2. The application is premised on the grounds listed on the face of the application, the supporting affidavit sworn on 24th February 2025 and a further affidavit sworn on 25th March 2025 both by one David Siahi, the applicant’s advocate. The grounds in support of the application are that: (a) the applicant instructed the law firm Motanya & Co. Advocates to come on record for him after delivery of judgment and file an appeal against the entire judgment; (b) a notice of appeal was lodged on 17th October 2024 and served upon the respondent’s counsel on the same day. However, the said notice of appeal was signed on 8th November 2024 after the prescribed period had lapsed; (c) the failure to file a record of appeal within the stipulated period was due to pressure of work and the involvement in a road traffic accident which kept counsel out of work; (d) delay in filing the appeal was not deliberate; (e) the applicant’s appeal is arguable with overwhelming chances of success; (f) the applicant will suffer great prejudice if the application is not allowed.
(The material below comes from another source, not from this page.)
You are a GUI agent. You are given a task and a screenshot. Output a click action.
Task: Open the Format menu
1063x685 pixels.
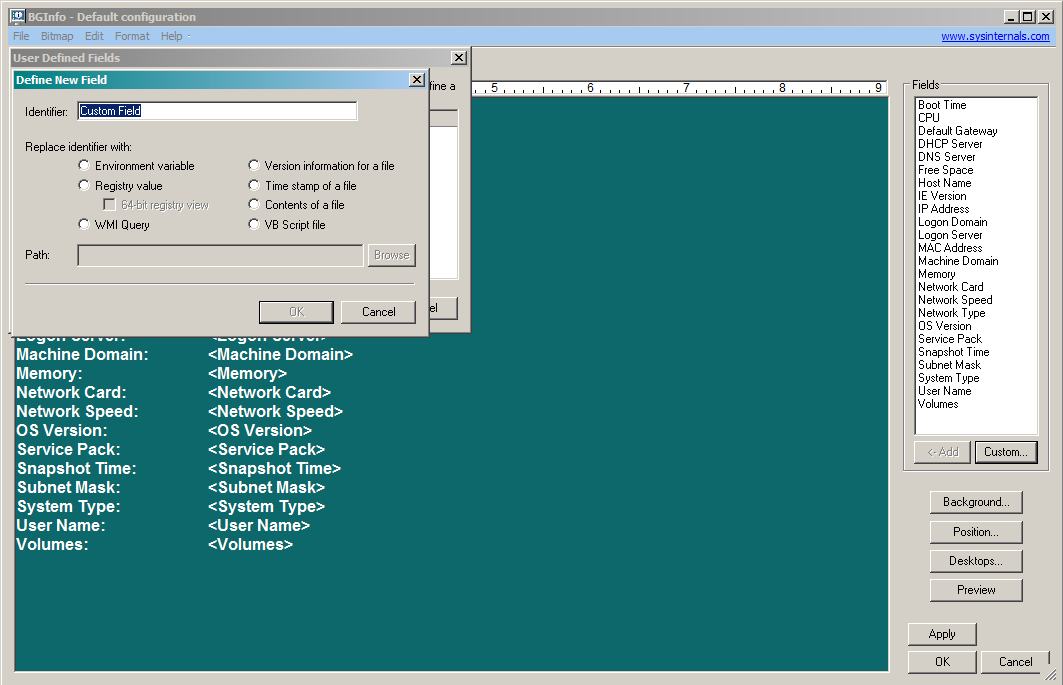pyautogui.click(x=131, y=35)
3. In his submissions dated 25th March 2025, the applicant cited the case of George Kagina Kariuki & 2 Others vs. George M. Gichimu & 2 Others [2014] eKLR in submitting that a plausible and satisfactory explanation for delay is the key that unlocks the Court’s flow of discretionary favour and there has to be valid reasons upon which discretion can be favourably exercisable.
4. In opposition to the application, the respondent filed the replying affidavit sworn on 11th March 2025 in which he avers that: (a) the application is frivolous and an abuse of the Court process; (b) the application has been brought in bad faith to delay the course of justice; (c) the applicant has not demonstrated substantial loss or offered security for due performance of the decree; (d) the delay of nearly four months is inordinate and the same was filed two days after the execution of the decree process began.
5. The respondent in his submissions dated 11th March 2025 cited the case of Misoi & 2 Others vs. Muhindi (Civil Application No. E024 of 2023 [2023] KECA 1295 (KLR) in submitting that extension of time is not a right of a party but an equitable remedy that is only available to a deserving party at the discretion of the Court.
6. I have considered the application, the affidavits in support thereto and the annextures, the replying affidavit, and the written submissions by both counsel. The only question for determination is whether the applicant has met the threshold for the exercise of this Court’s discretion to grant leave for him to file and serve his record of appeal out of time. The application is governed by rule 4 of the Court of Appeal Rules which provides that:“The Court may, on such terms as it thinks just, by order extend the time limited by these Rules, or by any decision of the Court or of a superior court, for the doing of any act authorized or required by these Rules, whether before or after the doing of the act, and a reference in these Rules to any such time shall be construed as a reference to that time as extended.”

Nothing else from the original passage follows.